## Distant reading study week 3 (VT-23)

### Learning Material 3c: some remarks about SpaCy docs and using other language models

Matti La Mela


In [1]:
# Let's read one example article from our material.

with open("./dhq_corpus_complete_2007_2020/dhq-2007-000001-Drucker-Philosophy.txt", mode="r", encoding="utf-8") as file:
    text = file.read()
    

In [2]:
# We import SpaCy and load our English language model

import spacy

nlp = spacy.load("en_core_web_sm")


In [3]:
# By running a text through the SpaCy nlp pipeline, Spacy returns us a spacy Doc Object which is a sequence of Spacy tokens:

text_doc = nlp(text)

print("The type of text_doc is: " + str(type(text_doc)))

The type of text_doc is: <class 'spacy.tokens.doc.Doc'>


In [4]:
# But when we print it, spacy prints the doc as it would be just text, a string, however, this is just an output provided for us to explore the doc object.

print(text_doc[0:100])


Philosophy and Digital Humanities: A review of Willard McCarty, Humanities
      Computing (London and NY: Palgrave, 2005)
Johanna Drucker
3 April 2007

Humanities computing is still a fledgling discipline, in spite of its claim to a lineage now
decades old that descends from the estimable Father Busa and his assiduous labors
in the stony fields of concordance and corpus linguistics.
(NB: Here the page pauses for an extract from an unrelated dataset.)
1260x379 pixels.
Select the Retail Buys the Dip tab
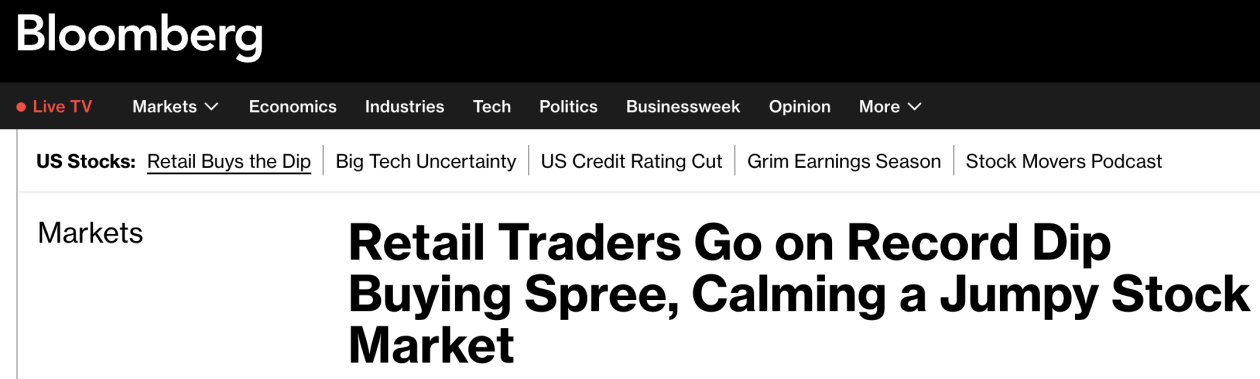pos(229,161)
The cultural authority of computing
has an older history yet, linked as it is to traditions of analytic thought and rational
calculus in the


In [5]:
# The doc object consists of elements that are spacy tokens. Again they look like strings, but they are spacy tokens.

print(text_doc[0])
print(text_doc[1])
print(text_doc[2])

print("")

print(type(text_doc[0]))

Philosophy
and
Digital

<class 'spacy.tokens.token.Token'>


In [6]:
# The tokens have many kinds of attributes that spacy generates when we process our text, e.g.

print(text_doc[0].lemma_)

print(text_doc[0].pos_)

print(text_doc[0].is_alpha)

print(text_doc[0].sent)  # Sentence where the token appears



philosophy
NOUN
True
Philosophy and Digital Humanities: A review of Willard McCarty, Humanities
      Computing (London and NY: Palgrave, 2005)
Johanna Drucker
3 April 2007




In [7]:
# However, only some of them are of string type!

print("The type of text_doc[0] is: " + str(type(text_doc[0])))
print("The type of text_doc[0].text is: " + str(type(text_doc[0].text)))
print("The type of text_doc[0].lemma_ is: " + str(type(text_doc[0].lemma_)))
print("The type of text_doc[0].pos_ is: " + str(type(text_doc[0].pos_)))
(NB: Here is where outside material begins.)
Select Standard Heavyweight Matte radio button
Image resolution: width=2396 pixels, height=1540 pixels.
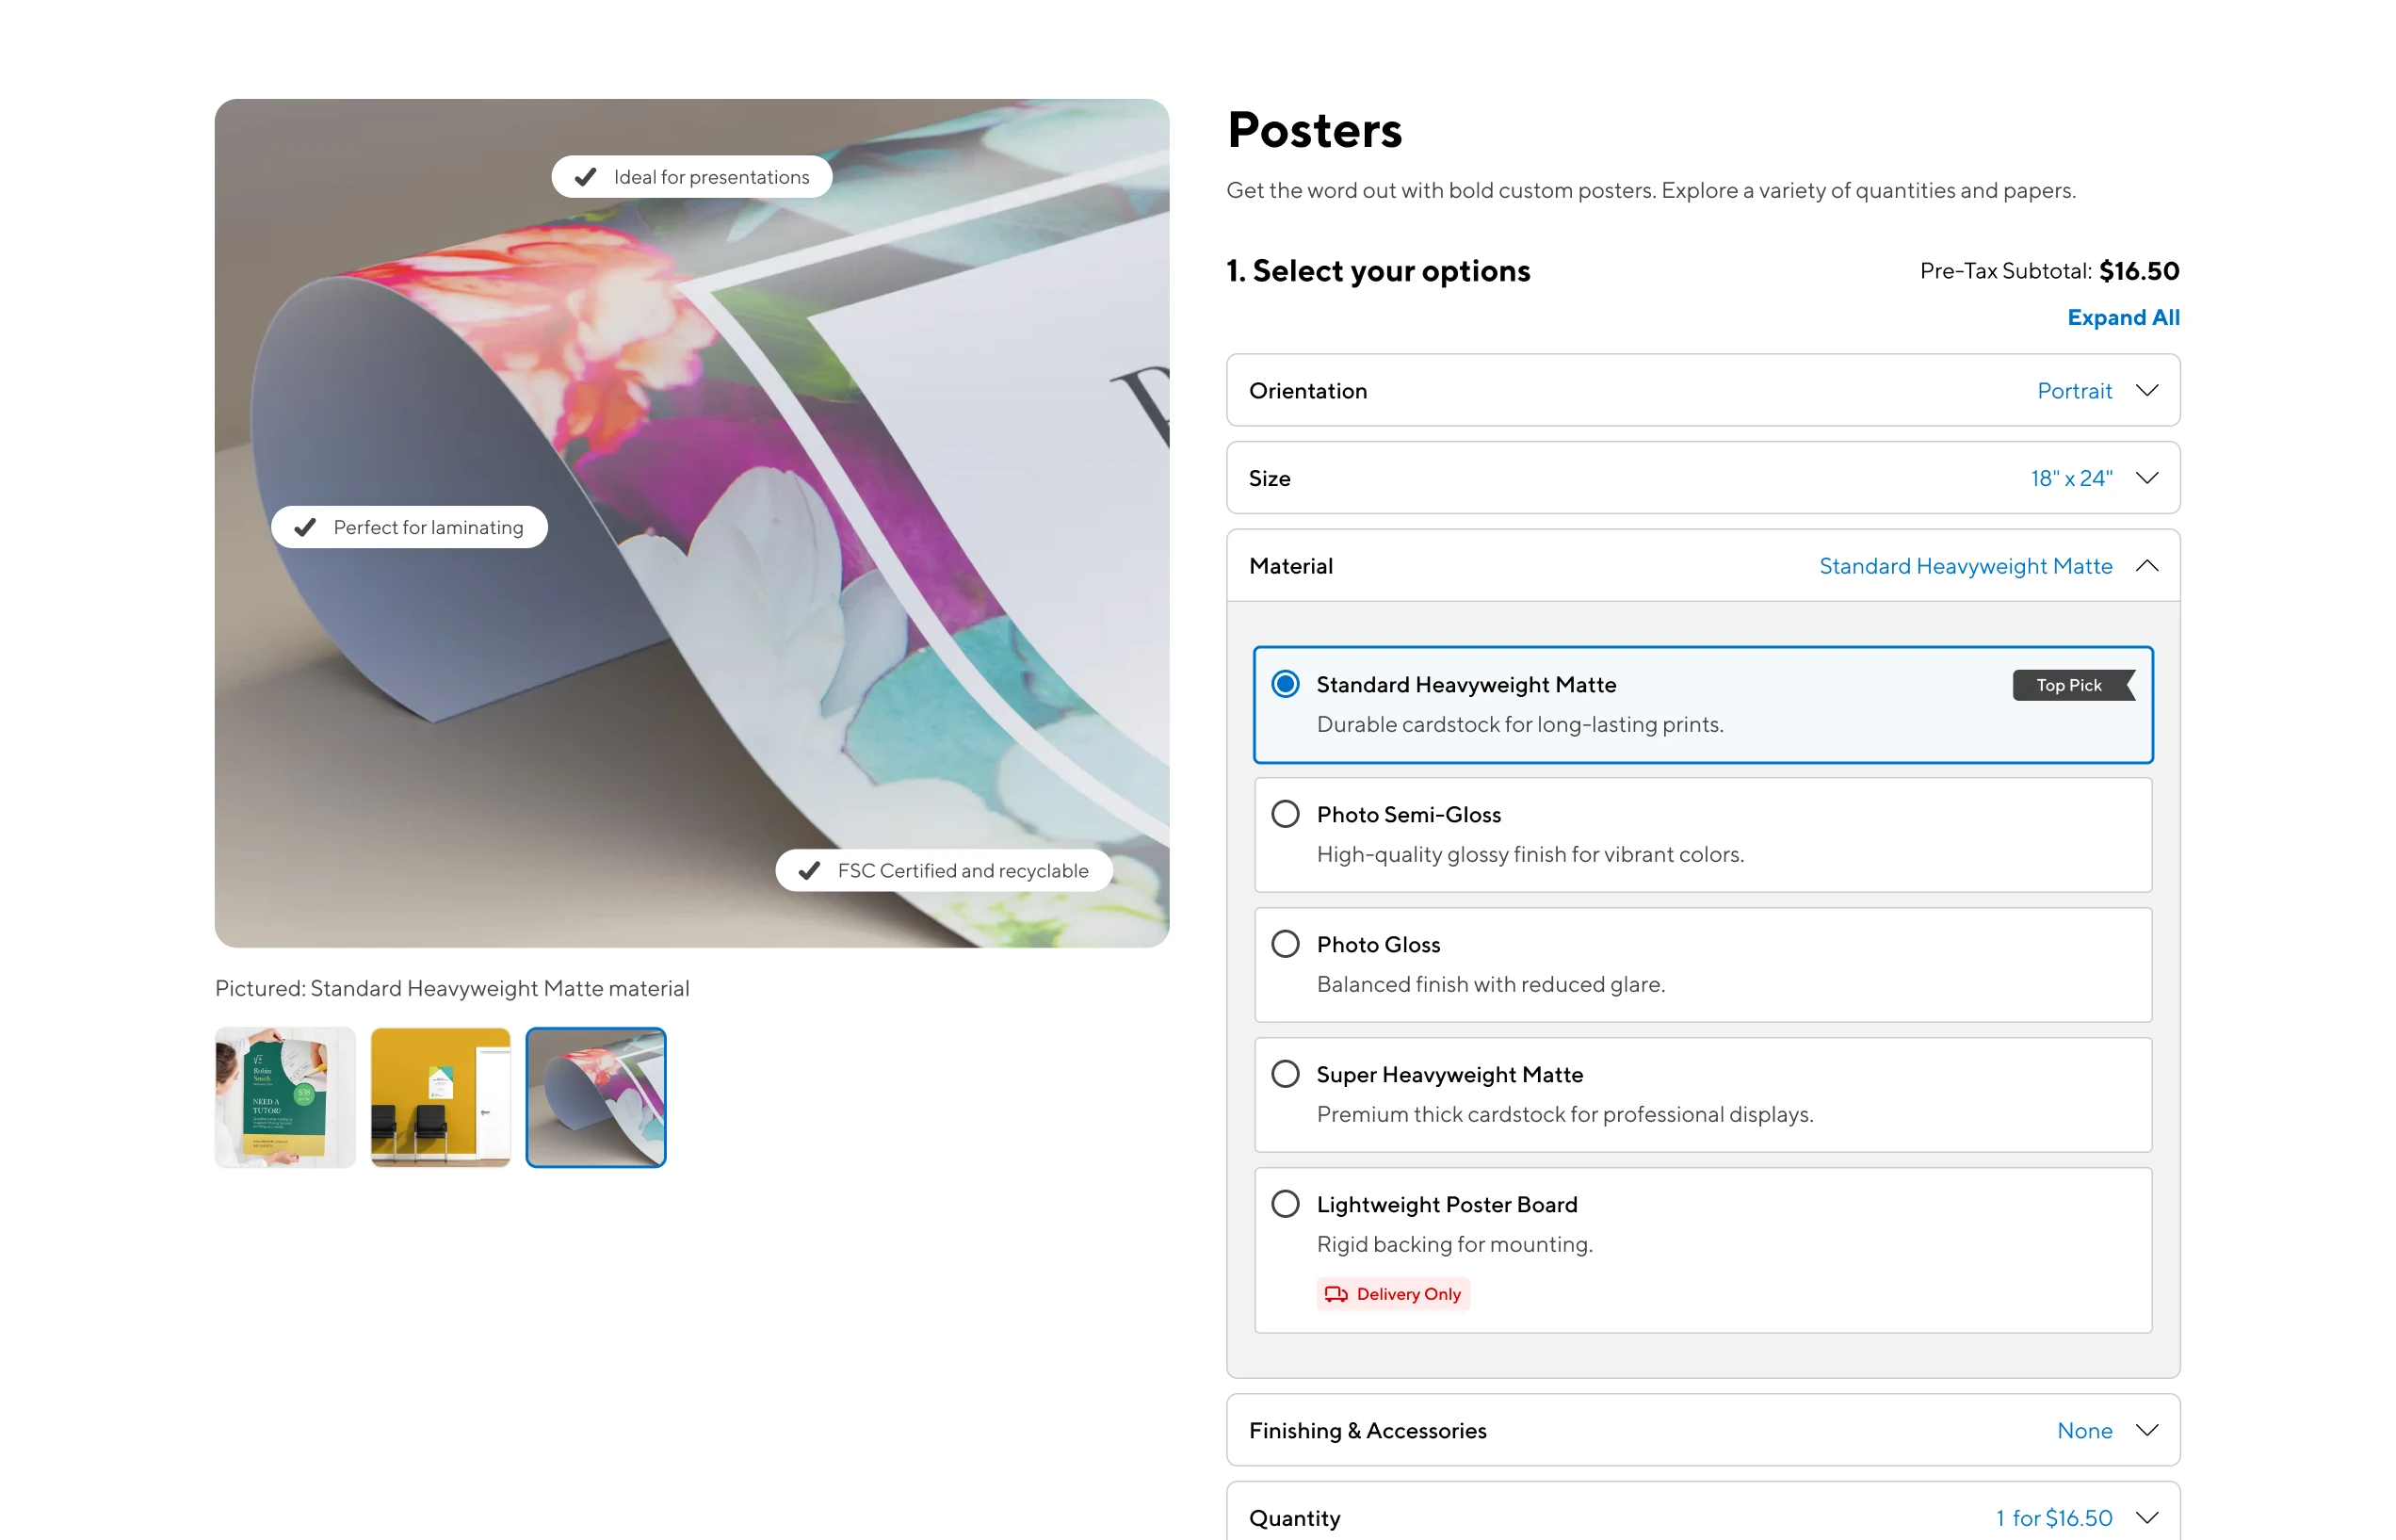pos(1285,684)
The type of text_doc[0] is: <class 'spacy.tokens.token.Token'>
The type of text_doc[0].text is: <class 'str'>
The type of text_doc[0].lemma_ is: <class 'str'>
The type of text_doc[0].pos_ is: <class 'str'>


In [8]:
# Thus, we need to think when it is the case that we want to store the Spacy token for later use. When we have the token, we
# store also the qualities it has, e.g. the attributes like .pos_ or lemma_

# However, if we need to have the token as text, as a string, we can use for example token.text (or token.lemma_).
# We need the strings to calculate frequencies for example. If we calculate frequencies for the Spacy tokens, they are all different,
# and won't be summed together.


### Other language models in spacy

If you want, you can also use other spacy language models than the English model: https://spacy.io/models. Normally, they are installed in the terminal: here in Jupyter Lab, in Powershell prompt for whole Anaconda, or for Mac users in your Mac terminal.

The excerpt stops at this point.